The disease has forced the closures of eight schools, five in New York City and three in Onondaga and Chautauqua counties, said Gov. David Paterson.
“No one is seriously ill,” Paterson said.
Daines said the state continues to monitor the situation closely and has stayed ahead of events by enacting emergency preparedness plans developed for such contingencies. “We have responded swiftly,” he said.
The state is working with counties to provide them with specimen collection and detection kits and to ensure they have adequate supplies of antiviral medications, Daines said.
Paterson said he expects the World Health Organization to raise the current pandemic alert from phase 5 to 6, indicating the disease has reached global proportions.
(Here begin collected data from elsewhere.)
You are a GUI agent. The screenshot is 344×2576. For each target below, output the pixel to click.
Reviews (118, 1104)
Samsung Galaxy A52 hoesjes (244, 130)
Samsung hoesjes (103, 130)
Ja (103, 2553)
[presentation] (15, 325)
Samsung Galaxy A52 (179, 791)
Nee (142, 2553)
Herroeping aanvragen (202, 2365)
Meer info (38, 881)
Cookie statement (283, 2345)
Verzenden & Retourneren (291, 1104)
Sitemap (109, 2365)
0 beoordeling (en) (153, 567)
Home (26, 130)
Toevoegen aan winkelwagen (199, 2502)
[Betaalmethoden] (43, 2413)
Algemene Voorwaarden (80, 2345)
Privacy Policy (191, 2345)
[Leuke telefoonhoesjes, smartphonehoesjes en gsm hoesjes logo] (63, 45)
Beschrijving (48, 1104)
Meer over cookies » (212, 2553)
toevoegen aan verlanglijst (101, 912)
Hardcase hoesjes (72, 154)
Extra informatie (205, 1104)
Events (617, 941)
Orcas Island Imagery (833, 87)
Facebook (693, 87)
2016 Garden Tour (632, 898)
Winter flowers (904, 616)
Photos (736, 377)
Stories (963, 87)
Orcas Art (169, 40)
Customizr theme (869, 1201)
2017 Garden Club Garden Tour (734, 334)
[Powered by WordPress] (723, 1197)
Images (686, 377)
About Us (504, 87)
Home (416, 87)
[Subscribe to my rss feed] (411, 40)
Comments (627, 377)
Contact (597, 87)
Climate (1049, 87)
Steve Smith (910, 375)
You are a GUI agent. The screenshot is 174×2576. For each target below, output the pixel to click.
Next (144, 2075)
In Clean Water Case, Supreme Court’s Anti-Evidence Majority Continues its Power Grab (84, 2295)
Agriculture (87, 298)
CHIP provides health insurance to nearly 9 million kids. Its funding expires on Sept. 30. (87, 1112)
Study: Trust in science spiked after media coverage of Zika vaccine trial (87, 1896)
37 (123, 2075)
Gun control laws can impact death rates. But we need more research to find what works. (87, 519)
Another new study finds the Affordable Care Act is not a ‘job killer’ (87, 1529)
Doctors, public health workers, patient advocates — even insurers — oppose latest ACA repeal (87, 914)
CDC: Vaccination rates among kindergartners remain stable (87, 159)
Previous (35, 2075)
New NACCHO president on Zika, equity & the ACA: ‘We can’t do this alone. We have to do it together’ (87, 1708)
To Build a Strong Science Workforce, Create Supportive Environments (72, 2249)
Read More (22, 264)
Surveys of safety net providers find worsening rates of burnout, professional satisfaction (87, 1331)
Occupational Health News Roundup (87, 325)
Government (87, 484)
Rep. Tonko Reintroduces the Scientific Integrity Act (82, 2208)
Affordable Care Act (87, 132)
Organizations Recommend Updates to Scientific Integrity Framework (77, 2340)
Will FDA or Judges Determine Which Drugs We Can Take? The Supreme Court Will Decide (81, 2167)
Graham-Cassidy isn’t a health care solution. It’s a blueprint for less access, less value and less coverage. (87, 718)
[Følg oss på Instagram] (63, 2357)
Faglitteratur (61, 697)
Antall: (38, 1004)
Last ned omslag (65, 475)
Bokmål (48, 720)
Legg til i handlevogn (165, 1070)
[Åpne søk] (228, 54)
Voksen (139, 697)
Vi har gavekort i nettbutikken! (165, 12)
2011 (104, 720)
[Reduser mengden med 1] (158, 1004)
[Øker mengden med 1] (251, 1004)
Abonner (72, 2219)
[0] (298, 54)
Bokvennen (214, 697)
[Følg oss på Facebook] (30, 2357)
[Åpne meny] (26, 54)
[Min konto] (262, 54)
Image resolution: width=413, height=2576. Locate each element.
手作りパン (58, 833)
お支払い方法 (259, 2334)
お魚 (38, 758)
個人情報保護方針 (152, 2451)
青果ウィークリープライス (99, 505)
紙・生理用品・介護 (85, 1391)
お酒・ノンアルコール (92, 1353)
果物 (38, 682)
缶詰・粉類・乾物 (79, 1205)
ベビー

WHO reports 13 countries have officially reported 365 cases of the swine flu. The United States has close to 200 confirmed cases and one death attributable to swine flu.
Paterson said should WHO raise the alert, it is not to create an alarm but to indicate the virus has become widespread and to highlight the H1N1 virus’ little-known nature.
“There is cause for concern but not for alarm. The concern is that the characteristics of the virus are unknown. It is a previously unidentified strain,” Paterson said.
Paterson called the strain of swine flu in the United States not as virulent as the current strains of seasonal flus. “But because of its unknown nature, we are not sure how it will react. For now, it is responding to treatment,” he said.
Paterson said part of the problem is the outbreak is overlapping the tail end of the regular flu season. Both flus share similar respiratory symptoms.